(Dataset excerpts begins)
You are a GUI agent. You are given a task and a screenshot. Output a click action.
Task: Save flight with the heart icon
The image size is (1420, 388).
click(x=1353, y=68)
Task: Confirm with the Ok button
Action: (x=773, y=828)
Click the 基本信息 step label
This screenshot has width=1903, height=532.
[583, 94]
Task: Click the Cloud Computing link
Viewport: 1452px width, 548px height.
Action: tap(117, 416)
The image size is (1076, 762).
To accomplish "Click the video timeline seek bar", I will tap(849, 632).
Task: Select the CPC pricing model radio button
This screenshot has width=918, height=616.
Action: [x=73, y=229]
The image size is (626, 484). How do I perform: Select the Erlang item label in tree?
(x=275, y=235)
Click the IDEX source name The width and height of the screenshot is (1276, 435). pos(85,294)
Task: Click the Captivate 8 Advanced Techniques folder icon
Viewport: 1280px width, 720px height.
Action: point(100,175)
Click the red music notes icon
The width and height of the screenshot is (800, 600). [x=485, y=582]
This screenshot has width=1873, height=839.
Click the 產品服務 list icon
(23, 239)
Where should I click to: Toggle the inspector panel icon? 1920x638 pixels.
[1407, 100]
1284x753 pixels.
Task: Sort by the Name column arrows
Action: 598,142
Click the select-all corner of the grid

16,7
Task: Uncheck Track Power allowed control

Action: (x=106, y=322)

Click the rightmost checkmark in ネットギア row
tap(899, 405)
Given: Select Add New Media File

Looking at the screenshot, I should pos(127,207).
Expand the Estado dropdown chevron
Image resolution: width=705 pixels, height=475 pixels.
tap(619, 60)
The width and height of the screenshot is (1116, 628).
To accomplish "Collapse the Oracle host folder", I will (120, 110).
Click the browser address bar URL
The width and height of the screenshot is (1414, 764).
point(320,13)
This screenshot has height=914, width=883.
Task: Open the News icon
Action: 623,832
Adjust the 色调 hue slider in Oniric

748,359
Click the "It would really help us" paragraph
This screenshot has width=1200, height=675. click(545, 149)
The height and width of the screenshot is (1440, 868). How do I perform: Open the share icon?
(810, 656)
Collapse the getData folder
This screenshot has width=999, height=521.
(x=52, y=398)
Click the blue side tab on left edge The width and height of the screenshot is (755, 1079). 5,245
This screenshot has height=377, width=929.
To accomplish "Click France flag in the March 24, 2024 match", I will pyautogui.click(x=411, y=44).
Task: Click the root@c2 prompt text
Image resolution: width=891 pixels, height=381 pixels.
(Dataset excerpts ends)
- **Exercise goal**:
The string "accomplish" marks the lines to copy; report each of them from the data above.

- **Solution to the exercise**:
To accomplish "Click the video timeline seek bar", I will tap(849, 632).
To accomplish "Collapse the Oracle host folder", I will (120, 110).
To accomplish "Click France flag in the March 24, 2024 match", I will pyautogui.click(x=411, y=44).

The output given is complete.